Abstract

The possible role of solid‐state convective cooling is important in understanding planetary thermal evolution. A stable compositional stratification in planetary mantles, which can arise from partial melting due to adiabatic decompression or from early magmatic differentiation, may suppress or delay convective instability, restrict the depth scale of convective motions, and reduce the convective heat flux out of the mantle. Two‐dimensional numerical experiments on convection in a stably stratified viscous fluid with a strongly temperature‐dependent viscosity cooled from above are carried out to understand how convecting, well‐mixed layers form and thicken in time because of cooling at the planetary surface. Simple scaling laws and parameterizations are developed that allow the results of our numerical experiments to be extrapolated to viscosity variations as large as would be expected for thermally activated creep in planetary mantles. Strongly temperature‐dependent viscosity reduces the available thermal buoyancy in the cold top boundary layer and therefore increases the impact of compositional stratification.

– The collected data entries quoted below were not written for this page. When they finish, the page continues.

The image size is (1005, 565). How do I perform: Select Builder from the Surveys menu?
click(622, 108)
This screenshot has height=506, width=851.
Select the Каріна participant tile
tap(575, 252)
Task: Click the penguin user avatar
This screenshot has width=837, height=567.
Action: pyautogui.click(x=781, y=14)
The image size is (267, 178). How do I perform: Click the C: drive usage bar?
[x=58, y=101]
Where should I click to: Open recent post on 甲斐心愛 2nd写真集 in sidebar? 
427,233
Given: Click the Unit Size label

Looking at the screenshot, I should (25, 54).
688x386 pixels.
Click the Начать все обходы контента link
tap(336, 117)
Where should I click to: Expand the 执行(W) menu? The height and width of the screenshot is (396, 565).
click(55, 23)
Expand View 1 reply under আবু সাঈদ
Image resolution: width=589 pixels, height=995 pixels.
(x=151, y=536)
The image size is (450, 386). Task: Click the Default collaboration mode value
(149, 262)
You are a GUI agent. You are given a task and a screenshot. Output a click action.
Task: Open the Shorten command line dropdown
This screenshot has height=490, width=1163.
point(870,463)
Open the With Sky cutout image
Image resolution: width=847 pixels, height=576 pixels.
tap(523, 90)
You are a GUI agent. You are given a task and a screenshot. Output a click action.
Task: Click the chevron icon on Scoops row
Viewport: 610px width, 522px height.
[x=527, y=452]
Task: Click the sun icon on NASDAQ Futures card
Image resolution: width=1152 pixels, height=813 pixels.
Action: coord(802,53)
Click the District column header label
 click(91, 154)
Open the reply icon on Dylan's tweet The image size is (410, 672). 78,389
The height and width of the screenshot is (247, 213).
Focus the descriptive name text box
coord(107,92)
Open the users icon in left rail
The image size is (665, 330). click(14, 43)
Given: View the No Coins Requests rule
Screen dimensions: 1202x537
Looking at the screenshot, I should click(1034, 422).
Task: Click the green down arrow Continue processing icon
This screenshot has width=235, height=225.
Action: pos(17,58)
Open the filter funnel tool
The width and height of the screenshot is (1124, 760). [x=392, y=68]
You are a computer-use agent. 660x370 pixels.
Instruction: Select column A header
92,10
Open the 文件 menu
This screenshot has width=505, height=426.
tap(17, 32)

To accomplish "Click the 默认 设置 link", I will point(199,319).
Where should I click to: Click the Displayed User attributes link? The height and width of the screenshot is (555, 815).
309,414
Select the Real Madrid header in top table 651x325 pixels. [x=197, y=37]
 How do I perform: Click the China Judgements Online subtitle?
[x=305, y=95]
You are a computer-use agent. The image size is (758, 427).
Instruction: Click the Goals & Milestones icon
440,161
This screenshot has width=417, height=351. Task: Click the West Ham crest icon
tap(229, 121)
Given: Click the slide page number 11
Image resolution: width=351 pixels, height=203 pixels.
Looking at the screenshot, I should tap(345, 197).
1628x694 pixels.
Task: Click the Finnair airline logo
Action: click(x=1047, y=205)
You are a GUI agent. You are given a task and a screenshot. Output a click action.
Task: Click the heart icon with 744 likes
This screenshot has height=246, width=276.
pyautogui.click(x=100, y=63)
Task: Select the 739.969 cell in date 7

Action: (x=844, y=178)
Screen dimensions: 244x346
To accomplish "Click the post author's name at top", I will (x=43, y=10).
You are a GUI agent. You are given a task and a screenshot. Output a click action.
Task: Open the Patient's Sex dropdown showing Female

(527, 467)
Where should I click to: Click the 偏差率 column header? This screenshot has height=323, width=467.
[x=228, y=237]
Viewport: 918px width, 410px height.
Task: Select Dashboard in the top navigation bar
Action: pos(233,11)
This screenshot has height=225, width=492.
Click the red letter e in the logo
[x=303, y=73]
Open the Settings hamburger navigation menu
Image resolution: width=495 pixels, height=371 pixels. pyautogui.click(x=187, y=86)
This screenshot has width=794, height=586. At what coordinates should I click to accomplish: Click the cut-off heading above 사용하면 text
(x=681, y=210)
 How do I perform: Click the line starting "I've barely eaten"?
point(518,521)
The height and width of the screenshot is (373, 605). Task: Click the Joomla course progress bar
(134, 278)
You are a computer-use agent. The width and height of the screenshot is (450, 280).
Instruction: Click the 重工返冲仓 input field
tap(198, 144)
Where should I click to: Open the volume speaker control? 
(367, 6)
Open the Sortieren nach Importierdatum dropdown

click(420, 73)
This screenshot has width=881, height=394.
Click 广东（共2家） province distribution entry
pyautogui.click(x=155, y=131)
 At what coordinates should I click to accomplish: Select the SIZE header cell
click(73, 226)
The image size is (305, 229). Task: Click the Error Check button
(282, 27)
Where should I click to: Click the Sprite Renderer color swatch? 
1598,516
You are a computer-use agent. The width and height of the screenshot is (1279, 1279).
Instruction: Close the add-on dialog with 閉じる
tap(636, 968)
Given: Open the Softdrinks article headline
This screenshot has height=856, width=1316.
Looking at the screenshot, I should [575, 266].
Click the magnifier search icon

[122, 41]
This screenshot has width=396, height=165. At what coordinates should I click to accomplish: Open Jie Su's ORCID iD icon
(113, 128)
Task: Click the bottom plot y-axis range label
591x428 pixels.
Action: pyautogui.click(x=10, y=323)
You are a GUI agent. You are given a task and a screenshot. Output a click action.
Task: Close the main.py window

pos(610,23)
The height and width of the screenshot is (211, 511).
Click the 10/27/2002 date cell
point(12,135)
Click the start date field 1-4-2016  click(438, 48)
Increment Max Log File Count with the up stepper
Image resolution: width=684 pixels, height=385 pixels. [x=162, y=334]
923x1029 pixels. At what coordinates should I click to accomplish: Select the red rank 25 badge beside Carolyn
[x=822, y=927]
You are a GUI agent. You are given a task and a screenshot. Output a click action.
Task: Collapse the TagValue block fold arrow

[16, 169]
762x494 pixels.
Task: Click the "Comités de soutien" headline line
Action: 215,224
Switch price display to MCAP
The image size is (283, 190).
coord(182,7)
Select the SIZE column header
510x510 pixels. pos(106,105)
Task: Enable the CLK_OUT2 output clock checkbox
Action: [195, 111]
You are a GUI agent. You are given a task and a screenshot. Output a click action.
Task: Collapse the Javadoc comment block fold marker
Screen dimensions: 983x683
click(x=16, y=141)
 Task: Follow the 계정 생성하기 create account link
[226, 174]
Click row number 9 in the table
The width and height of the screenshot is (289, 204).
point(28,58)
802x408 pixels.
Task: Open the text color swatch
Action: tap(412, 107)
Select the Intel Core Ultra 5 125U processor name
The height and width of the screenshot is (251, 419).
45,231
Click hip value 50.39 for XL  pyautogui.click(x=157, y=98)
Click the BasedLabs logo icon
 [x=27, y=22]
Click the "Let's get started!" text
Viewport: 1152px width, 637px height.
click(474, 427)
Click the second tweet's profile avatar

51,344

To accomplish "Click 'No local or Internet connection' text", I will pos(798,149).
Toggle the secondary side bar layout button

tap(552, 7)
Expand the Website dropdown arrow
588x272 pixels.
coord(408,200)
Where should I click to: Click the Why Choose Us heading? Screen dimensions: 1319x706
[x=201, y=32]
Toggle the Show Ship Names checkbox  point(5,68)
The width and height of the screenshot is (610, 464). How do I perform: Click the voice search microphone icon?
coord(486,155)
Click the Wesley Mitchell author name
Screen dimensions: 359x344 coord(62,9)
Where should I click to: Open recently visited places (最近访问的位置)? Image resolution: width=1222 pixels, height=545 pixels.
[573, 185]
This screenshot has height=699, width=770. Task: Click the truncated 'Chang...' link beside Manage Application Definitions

Scaling laws for the mixed layer thickening rate indicate that thickening occurs mainly by buoyant, rather than viscous, entrainment of the underlying still stratified fluid. Compositional stratification may be important in the thermal evolution of the oceanic upper mantle, formation of cratonic continental lithosphere, and in planetary evolution, more generally. In several geologically realistic settings, a restricted depth of stratification or mantle viscosities on the order of 1018 Pa s or less are required for convective instability.